[cfe-dev] Small patches to allow fully independent clang/llvm/compiler-rt/libc++
Daniel Sanders via cfe-dev
cfe-dev at lists.llvm.org
Thu Oct 15 03:50:48 PDT 2015
Apologies for not replying to the appropriate sub-threads. Outlook's conversation view is glitching badly on this thread and I can't tell where the tips of the conversation are.
James Y Knight:
> IMO, the argument that doing this sort of thing is evil and shouldn't ever be supported, and that there cannot be any distributor customization, is a dead-end.
> Distributors *need* the ability to customize this stuff in existing triples -- somehow. The same triples REALLY DO have different defaults on different systems
> ...and even on different variants of the "same" system. We don't want distributors to have to patch the source code to achieve that -- that's worst of all options.
+1. We've got to deal with this somehow and I don't think we can solve this without compromising our ideals to some degree. I want to sacrifice as little of our one-build-to-support-everything ideal as possible while still being able to solve the problems.
James Y Knight:
> So to me, the real question is not whether this is needed, but how do we let people do it in a supportable/testable way?
Absolutely. In the original form of the TargetTuple work, I was trying to achieve this by mapping ambiguous/inconsistent triples to genuinely unique names we can use for support/test/debug. Then if for example, Fedora had a problem we could ask for the tuple and use it to debug on Windows/OS X/Linux/etc. The key to this is that only the triple->tuple mapping is affected by configure-time/config-file differences. Everything else is compiled in
I felt the TargetTuple plan was a good compromise between the ideal world we want (and thought we had) and the flawed world clang lives in. However, run time config files solve the problem too and don't seem to have the same opposition as the configure-time mapping.
Eric Christopher:
> I hate saying this, but I could use some examples here. This is one of the places that Daniel and I disagreed I think, or at least things like "I have command line options" here makes sense.
There's several in the trouble with triples thread but to re-iterate a couple here:
* mips-linux-gnu is MIPS-II on Debian and MIPS32R2 on Fedora
* i386-linux-gnu is i486 or i586 on different versions of Debian and I now learn that moving to i686 is on the cards.
* mips-mti-linux-gnu has completely different sysroot layouts in the 2015.06-05 gcc toolchain (which we need for libraries) compared to 2015.01-7.
Renato:
> > How about, instead, having the clang driver read a config file?
>
> This seems to be the preferred solution for everybody that has to deal
> with these problems, and we have already discussed this extensively.
> The problem is implementing it without disrupting everything else.
>
> It's not impossible, but it requires a long streak of time and effort
> to do so, and this is not high enough on people's lists, even those
> that deal with it daily, to make the cut.

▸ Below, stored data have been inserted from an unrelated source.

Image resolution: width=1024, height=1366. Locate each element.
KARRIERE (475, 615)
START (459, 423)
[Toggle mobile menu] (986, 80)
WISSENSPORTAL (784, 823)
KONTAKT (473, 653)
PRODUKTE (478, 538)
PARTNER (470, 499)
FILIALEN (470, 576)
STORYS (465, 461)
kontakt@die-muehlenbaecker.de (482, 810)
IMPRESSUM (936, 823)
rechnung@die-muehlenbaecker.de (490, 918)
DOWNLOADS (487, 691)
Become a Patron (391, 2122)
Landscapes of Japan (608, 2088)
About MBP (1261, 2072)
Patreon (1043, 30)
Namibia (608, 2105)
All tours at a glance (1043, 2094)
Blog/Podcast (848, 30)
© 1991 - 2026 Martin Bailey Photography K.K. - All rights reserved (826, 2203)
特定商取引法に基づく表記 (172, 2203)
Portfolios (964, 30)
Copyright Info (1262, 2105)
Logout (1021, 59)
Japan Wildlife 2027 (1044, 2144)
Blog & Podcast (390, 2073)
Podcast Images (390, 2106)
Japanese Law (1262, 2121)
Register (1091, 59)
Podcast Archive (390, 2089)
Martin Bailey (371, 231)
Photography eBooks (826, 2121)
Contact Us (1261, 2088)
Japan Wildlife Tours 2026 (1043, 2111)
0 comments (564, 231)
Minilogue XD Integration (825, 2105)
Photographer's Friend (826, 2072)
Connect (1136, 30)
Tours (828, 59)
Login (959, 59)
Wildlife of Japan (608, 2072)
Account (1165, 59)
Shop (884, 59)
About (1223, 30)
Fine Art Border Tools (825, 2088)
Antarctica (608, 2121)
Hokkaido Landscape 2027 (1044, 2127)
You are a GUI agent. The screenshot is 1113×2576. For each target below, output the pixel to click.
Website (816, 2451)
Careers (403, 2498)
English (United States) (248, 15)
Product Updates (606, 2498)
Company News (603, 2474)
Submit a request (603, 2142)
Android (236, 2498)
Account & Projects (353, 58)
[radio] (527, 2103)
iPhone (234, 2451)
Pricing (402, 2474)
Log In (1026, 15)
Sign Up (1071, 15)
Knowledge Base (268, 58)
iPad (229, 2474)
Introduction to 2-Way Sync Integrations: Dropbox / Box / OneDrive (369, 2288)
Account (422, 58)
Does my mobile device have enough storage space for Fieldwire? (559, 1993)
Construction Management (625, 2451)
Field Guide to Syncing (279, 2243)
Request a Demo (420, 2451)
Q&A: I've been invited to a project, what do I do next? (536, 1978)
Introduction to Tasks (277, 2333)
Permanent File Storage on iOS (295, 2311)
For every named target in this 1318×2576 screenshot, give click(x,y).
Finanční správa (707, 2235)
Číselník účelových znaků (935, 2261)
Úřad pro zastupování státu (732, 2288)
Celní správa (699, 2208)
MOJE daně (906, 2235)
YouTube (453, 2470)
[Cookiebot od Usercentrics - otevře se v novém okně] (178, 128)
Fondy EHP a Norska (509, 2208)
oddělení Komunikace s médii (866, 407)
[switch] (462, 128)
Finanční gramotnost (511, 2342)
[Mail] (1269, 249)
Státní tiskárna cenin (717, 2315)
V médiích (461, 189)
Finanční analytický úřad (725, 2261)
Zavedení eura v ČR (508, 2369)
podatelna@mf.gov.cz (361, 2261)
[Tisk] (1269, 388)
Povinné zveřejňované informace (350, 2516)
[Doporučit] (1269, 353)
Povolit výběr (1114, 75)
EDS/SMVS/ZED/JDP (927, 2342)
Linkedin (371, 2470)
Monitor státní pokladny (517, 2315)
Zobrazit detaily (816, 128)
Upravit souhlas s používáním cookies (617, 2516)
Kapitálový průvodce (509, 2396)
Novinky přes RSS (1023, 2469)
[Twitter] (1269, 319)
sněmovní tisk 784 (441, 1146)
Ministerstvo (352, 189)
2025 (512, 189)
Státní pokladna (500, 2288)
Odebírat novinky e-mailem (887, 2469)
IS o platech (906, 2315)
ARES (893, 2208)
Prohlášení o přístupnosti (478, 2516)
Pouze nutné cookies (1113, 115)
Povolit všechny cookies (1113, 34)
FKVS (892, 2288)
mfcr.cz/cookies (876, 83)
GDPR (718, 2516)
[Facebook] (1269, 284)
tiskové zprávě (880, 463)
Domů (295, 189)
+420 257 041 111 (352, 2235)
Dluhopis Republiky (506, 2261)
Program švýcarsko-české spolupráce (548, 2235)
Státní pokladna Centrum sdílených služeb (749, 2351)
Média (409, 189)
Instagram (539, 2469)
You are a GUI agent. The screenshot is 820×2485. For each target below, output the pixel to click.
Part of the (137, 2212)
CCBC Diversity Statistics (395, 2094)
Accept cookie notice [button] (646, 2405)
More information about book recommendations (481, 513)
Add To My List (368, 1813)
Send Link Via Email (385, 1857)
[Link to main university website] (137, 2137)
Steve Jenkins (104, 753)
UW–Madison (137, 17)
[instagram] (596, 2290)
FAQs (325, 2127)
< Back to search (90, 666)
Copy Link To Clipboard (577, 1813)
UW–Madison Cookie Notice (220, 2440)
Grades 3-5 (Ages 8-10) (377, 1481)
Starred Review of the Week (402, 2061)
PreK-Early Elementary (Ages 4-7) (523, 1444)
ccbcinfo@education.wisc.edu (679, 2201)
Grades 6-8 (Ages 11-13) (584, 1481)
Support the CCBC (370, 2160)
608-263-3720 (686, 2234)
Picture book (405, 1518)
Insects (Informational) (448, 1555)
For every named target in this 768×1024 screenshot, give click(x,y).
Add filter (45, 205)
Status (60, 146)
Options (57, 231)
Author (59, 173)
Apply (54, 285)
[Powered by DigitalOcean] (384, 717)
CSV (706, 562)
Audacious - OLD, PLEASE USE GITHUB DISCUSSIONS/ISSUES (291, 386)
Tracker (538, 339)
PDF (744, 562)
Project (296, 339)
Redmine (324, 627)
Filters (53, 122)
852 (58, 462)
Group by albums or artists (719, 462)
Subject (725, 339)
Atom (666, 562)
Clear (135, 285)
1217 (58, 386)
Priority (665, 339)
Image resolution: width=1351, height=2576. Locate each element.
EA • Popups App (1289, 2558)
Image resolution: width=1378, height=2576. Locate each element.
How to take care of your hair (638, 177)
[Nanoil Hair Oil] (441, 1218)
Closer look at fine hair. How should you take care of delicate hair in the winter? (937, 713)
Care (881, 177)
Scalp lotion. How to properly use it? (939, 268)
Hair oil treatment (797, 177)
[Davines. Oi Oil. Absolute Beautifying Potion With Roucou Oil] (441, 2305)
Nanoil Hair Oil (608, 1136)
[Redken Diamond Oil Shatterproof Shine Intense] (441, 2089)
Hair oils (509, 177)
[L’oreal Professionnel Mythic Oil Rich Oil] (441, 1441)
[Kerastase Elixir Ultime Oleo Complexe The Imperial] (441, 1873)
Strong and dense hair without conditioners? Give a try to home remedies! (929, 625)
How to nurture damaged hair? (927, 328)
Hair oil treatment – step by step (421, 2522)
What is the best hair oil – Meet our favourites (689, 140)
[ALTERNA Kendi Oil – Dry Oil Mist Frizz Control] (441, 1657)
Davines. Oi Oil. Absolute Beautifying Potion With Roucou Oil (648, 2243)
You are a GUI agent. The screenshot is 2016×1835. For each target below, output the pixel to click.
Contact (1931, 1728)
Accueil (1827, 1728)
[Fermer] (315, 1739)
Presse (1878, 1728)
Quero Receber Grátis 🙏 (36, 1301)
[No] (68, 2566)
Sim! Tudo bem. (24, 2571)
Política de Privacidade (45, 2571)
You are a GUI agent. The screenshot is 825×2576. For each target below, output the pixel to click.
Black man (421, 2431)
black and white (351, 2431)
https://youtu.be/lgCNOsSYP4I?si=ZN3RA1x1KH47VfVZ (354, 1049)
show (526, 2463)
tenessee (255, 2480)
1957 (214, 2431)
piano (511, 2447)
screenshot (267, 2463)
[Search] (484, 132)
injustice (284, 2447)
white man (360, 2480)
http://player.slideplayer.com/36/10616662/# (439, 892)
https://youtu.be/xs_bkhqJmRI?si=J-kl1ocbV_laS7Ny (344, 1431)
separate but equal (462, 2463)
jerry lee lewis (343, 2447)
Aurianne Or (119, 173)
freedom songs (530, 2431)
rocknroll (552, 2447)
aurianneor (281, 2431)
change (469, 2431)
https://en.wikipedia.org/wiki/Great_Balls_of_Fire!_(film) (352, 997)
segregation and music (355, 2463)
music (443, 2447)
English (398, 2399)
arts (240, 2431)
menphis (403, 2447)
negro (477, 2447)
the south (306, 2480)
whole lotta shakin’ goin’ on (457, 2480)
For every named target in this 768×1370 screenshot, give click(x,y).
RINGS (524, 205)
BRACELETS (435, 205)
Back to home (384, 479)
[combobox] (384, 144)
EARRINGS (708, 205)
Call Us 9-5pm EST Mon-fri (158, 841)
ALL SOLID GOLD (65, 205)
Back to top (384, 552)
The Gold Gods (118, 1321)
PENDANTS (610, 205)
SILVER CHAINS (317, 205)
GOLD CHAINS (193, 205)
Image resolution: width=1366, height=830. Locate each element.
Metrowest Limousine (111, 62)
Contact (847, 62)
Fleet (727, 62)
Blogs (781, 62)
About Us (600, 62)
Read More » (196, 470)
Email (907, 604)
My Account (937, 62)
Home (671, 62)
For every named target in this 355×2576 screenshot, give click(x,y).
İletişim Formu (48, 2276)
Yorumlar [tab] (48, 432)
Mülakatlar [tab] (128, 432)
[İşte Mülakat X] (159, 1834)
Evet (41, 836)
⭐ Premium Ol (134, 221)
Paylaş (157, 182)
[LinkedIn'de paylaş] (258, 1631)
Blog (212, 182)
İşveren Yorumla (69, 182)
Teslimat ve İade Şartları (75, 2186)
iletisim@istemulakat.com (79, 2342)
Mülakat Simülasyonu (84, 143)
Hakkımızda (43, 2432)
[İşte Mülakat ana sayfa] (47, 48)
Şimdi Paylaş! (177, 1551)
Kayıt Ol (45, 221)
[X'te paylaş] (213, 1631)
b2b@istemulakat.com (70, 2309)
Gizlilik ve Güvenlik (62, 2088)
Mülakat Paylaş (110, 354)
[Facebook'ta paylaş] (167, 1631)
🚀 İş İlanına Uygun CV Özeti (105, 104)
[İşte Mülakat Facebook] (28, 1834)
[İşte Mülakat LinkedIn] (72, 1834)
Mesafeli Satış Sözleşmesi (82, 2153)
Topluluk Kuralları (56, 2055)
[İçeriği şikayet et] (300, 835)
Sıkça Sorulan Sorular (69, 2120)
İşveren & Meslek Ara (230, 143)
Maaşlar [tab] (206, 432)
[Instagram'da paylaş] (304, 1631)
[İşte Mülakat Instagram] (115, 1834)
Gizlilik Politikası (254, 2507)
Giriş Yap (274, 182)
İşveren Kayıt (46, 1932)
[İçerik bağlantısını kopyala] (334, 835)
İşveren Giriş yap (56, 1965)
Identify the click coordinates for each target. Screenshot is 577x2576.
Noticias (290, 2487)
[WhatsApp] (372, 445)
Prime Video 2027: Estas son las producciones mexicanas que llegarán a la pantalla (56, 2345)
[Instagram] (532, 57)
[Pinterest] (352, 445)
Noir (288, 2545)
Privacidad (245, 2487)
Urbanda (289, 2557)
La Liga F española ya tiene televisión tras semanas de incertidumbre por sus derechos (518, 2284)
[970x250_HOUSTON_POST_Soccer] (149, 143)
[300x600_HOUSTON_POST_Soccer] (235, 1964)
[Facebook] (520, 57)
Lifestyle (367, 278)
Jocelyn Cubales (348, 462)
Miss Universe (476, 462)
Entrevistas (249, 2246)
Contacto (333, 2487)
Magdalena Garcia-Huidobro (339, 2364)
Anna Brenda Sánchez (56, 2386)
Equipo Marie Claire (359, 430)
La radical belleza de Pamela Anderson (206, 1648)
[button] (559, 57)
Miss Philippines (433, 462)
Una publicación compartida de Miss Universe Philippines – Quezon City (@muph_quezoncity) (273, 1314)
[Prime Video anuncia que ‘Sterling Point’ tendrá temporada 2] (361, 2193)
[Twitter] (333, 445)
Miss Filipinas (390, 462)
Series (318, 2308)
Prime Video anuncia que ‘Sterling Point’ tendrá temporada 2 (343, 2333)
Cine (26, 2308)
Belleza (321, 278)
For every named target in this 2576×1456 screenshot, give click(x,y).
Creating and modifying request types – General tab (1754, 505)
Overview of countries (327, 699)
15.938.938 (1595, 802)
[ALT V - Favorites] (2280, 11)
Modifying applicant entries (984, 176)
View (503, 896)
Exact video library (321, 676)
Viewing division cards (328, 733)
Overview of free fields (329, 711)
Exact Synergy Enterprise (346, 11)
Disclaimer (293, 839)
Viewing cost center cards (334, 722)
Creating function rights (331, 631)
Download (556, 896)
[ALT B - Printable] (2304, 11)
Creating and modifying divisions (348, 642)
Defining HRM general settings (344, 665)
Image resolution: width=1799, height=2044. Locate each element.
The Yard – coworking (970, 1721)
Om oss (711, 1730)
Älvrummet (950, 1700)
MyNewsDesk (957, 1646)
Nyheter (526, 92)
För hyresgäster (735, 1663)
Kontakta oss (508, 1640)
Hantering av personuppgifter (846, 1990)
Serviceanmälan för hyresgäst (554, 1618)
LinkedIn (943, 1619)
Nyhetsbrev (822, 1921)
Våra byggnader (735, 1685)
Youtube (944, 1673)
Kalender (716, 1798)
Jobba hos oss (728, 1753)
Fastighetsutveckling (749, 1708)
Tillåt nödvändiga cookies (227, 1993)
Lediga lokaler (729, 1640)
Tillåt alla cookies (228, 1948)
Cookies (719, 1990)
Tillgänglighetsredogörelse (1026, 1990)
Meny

Getting a solution to this problem is very high on my list so I don't mind doing the work. My problems in this area are already serious and are going to get significantly worse in the near future. However, I need to deal with the backend infrastructure first since interpreting the triple (and command line arguments) correctly doesn't help me if I can't deliver that information where it's needed.
I haven't read the Clang Configuration Manager thread yet. I'll go and read that.